+++ DATASET RECORDS

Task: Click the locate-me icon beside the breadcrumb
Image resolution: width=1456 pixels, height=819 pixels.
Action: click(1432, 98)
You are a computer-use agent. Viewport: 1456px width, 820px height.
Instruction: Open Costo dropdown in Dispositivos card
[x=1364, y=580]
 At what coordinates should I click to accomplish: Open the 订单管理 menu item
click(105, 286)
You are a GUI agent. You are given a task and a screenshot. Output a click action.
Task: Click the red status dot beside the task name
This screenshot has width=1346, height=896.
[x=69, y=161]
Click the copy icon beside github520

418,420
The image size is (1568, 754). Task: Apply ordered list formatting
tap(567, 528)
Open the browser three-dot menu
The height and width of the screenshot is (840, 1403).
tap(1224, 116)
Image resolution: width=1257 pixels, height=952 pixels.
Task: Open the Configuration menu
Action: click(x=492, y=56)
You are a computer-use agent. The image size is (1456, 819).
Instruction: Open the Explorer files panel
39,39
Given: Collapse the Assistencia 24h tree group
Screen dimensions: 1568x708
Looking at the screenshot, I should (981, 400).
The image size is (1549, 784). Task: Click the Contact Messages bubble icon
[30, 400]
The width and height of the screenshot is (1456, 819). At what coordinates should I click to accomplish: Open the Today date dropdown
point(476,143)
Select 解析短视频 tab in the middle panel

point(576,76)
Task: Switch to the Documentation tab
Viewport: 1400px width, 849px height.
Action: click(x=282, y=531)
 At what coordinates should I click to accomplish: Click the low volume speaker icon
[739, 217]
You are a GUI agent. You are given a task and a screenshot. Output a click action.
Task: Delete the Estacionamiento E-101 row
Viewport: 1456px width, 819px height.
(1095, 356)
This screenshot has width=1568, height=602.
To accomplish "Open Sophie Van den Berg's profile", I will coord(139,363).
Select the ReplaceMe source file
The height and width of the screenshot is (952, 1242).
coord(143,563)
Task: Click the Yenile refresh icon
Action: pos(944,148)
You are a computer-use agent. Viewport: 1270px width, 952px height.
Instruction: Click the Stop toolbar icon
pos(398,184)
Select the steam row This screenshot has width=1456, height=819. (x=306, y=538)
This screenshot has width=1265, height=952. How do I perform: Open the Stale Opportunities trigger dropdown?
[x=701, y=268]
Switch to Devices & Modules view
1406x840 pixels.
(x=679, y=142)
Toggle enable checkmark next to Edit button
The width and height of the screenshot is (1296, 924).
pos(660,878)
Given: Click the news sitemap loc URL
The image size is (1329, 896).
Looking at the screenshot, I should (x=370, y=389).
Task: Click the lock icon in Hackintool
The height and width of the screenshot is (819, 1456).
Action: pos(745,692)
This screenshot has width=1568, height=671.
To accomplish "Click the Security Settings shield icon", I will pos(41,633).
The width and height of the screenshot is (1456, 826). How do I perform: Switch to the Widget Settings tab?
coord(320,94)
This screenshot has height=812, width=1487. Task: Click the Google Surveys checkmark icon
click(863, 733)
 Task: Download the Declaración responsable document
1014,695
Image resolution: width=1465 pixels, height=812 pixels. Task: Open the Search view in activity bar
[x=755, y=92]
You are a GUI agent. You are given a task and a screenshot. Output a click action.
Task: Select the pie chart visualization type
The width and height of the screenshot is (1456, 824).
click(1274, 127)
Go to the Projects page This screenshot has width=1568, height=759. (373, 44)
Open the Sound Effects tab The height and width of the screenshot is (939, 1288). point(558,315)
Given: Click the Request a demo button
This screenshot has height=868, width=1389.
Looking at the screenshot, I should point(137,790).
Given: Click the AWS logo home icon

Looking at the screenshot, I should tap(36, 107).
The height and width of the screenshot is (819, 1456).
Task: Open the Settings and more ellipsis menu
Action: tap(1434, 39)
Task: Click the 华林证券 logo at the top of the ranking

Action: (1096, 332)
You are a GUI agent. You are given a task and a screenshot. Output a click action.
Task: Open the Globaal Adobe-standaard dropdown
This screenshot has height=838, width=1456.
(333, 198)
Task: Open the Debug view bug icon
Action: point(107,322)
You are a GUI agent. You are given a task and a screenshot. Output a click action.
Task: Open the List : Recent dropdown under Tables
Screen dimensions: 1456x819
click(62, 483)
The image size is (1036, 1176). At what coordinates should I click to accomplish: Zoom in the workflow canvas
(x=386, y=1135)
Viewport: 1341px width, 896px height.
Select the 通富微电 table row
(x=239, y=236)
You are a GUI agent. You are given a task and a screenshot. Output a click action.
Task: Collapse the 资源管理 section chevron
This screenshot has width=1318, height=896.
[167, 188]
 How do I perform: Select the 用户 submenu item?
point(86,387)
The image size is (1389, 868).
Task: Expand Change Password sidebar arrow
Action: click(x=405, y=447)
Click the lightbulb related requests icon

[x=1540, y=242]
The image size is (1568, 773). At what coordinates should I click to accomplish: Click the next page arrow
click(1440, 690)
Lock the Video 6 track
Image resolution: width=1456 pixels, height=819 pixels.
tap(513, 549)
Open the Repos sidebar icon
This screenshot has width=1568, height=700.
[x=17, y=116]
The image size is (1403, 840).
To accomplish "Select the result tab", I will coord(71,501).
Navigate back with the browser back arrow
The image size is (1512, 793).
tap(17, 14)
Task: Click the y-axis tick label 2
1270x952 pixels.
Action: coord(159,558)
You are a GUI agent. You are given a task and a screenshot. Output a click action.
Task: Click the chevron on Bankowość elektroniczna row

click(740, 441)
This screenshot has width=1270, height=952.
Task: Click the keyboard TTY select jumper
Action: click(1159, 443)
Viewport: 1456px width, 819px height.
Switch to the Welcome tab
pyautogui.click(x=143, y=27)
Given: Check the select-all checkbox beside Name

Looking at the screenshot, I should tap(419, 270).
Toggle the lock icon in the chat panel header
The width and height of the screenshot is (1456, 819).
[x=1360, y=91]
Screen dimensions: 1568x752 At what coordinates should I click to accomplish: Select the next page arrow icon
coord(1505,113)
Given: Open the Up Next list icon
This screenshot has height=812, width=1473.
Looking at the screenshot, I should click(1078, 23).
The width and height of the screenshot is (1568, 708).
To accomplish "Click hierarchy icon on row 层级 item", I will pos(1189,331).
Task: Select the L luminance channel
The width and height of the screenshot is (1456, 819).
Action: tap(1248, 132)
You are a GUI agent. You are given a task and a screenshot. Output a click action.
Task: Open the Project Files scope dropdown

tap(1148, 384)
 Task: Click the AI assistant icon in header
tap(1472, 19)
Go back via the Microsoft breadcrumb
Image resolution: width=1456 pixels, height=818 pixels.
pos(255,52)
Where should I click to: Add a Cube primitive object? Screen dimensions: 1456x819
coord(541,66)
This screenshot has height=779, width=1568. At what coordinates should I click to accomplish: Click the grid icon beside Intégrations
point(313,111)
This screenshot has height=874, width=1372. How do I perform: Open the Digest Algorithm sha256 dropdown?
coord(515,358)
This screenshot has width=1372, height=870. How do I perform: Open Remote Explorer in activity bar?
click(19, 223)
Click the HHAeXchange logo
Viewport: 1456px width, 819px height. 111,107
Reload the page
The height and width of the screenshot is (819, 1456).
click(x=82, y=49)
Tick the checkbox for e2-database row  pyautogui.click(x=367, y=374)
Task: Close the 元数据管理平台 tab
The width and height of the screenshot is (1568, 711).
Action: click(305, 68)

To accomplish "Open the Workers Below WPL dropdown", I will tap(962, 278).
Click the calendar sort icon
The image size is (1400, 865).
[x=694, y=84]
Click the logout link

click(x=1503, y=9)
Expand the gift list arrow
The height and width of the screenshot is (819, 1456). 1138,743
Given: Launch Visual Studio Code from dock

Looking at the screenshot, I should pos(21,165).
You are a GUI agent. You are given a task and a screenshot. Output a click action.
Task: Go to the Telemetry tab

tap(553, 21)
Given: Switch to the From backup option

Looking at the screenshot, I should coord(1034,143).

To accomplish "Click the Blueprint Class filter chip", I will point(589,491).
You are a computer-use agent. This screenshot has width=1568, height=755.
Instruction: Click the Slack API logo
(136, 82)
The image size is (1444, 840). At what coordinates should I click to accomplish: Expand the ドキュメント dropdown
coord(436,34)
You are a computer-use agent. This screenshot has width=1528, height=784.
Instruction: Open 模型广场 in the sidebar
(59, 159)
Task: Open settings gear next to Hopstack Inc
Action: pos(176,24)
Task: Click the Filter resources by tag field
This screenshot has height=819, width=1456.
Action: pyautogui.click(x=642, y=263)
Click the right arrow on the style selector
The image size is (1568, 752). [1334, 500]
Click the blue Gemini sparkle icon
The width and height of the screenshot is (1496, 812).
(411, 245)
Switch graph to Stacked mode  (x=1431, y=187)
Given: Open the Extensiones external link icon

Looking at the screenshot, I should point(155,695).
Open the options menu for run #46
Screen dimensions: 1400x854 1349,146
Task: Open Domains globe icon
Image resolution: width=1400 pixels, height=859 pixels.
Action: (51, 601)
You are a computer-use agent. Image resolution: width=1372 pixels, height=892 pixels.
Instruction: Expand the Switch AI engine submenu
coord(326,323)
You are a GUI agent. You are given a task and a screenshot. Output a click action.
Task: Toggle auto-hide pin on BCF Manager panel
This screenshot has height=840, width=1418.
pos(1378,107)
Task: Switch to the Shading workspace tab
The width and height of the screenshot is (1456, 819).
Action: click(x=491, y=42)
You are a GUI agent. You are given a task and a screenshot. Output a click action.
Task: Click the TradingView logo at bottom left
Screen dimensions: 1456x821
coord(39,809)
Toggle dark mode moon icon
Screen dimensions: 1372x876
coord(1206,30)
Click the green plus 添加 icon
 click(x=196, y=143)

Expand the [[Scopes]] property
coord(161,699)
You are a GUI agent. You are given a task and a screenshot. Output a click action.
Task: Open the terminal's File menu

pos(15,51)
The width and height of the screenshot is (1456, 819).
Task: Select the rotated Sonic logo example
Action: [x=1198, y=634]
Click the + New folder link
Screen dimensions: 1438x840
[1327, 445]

++++++

AIM OF THE EXERCISE: Indicate how many lines in the records above include the word "computer", giving no other content.

SOLUTION BELOW: 6